**AIM OF THE TASK:** Print the data again, exactly.

**DATA TO EXAMINE:**
----------------------------------------

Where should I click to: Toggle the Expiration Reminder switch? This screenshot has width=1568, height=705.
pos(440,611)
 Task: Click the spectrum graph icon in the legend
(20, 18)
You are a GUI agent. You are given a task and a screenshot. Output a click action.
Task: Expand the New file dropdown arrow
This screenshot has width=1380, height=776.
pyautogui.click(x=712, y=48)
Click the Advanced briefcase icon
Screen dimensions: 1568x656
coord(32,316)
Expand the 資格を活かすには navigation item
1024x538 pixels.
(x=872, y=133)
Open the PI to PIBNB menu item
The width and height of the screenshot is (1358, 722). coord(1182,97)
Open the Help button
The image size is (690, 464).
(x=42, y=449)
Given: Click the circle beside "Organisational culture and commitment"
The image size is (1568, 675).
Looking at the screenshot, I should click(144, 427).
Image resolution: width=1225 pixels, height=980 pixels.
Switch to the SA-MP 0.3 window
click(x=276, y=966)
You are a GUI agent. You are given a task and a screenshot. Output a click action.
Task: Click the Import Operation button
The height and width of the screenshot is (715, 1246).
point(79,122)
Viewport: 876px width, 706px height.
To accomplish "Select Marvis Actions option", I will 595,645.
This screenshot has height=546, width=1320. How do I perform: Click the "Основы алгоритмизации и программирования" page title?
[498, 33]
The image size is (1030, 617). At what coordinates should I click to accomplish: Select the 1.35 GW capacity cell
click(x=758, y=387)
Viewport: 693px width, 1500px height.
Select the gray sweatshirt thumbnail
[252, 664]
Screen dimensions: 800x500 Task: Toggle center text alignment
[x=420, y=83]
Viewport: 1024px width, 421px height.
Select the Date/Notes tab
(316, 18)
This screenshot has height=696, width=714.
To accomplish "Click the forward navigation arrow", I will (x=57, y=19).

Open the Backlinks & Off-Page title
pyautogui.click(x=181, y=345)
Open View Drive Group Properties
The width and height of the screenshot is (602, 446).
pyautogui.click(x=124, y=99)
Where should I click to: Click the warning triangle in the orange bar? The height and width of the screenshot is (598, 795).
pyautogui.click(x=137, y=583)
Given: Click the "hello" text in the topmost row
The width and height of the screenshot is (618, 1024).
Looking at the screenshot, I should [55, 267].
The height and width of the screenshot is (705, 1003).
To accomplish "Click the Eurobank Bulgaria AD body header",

----------------------------------------

**EXERCISE RESPONSE:**
Where should I click to: Toggle the Expiration Reminder switch? This screenshot has width=1568, height=705.
pos(440,611)
 Task: Click the spectrum graph icon in the legend
(20, 18)
You are a GUI agent. You are given a task and a screenshot. Output a click action.
Task: Expand the New file dropdown arrow
This screenshot has width=1380, height=776.
pyautogui.click(x=712, y=48)
Click the Advanced briefcase icon
Screen dimensions: 1568x656
coord(32,316)
Expand the 資格を活かすには navigation item
1024x538 pixels.
(x=872, y=133)
Open the PI to PIBNB menu item
The width and height of the screenshot is (1358, 722). coord(1182,97)
Open the Help button
The image size is (690, 464).
(x=42, y=449)
Given: Click the circle beside "Organisational culture and commitment"
The image size is (1568, 675).
Looking at the screenshot, I should click(144, 427).
Image resolution: width=1225 pixels, height=980 pixels.
Switch to the SA-MP 0.3 window
click(x=276, y=966)
You are a GUI agent. You are given a task and a screenshot. Output a click action.
Task: Click the Import Operation button
The height and width of the screenshot is (715, 1246).
point(79,122)
Viewport: 876px width, 706px height.
To accomplish "Select Marvis Actions option", I will 595,645.
This screenshot has height=546, width=1320. How do I perform: Click the "Основы алгоритмизации и программирования" page title?
[498, 33]
The image size is (1030, 617). At what coordinates should I click to accomplish: Select the 1.35 GW capacity cell
click(x=758, y=387)
Viewport: 693px width, 1500px height.
Select the gray sweatshirt thumbnail
[252, 664]
Screen dimensions: 800x500 Task: Toggle center text alignment
[x=420, y=83]
Viewport: 1024px width, 421px height.
Select the Date/Notes tab
(316, 18)
This screenshot has height=696, width=714.
To accomplish "Click the forward navigation arrow", I will (x=57, y=19).

Open the Backlinks & Off-Page title
pyautogui.click(x=181, y=345)
Open View Drive Group Properties
The width and height of the screenshot is (602, 446).
pyautogui.click(x=124, y=99)
Where should I click to: Click the warning triangle in the orange bar? The height and width of the screenshot is (598, 795).
pyautogui.click(x=137, y=583)
Given: Click the "hello" text in the topmost row
The width and height of the screenshot is (618, 1024).
Looking at the screenshot, I should [55, 267].
The height and width of the screenshot is (705, 1003).
To accomplish "Click the Eurobank Bulgaria AD body header",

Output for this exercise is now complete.